Now, your provider might appear less than thrilled at the thought of spontaneous droppings-in. Even if she's responding graciously, you may detect reluctance. In this case, it's not likely anything sinister. Her reluctance is almost certainly because, frankly, some parents are a pain to have underfoot. They may distract the children. They may disrupt the routines. They may even contradict you in front of the children. It is almost certain that the children will behave differently with a new adult around. In short, very often that extra adult around complicates things.
Of course, many parents are an utter delight - helpful, careful to follow your direction and stay within the patterns of the daycare, and to discuss any concerns privately. Thing is, you can never tell until they are in your home if they're of the helpful or the horrible variety.
However, helpful or total nuisance, the parent always has the right to free access to their child. "May I drop in now and then?" should be answered, "Yes, of course. Parents are always welcome."

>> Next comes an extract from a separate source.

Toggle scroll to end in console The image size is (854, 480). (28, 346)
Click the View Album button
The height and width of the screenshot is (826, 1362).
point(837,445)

3. Ask for references! You would be astonished - I know I am - how very rarely I'm asked for references. The provider, unless she's very new, should be able to provide at least three. Tip: make sure at least one of these is from a former, rather than a current client. A current client may not want to be too blunt - after all, this person is caring for their child! A former client may be more willing to be honest about any shortcomings he or she noticed, even if, overall, they were happy with the caregiver.
There. I don't know if any of this was new to you, but perhaps I've offered a perspective you may not have considered, that will help in your hunt. All you childcare-experienced parents out there: Do you have any tips? Any particular questions that gave you critical information? Any questions you didn't ask, but wish you had? How did you find your good care - or screen out some bad care?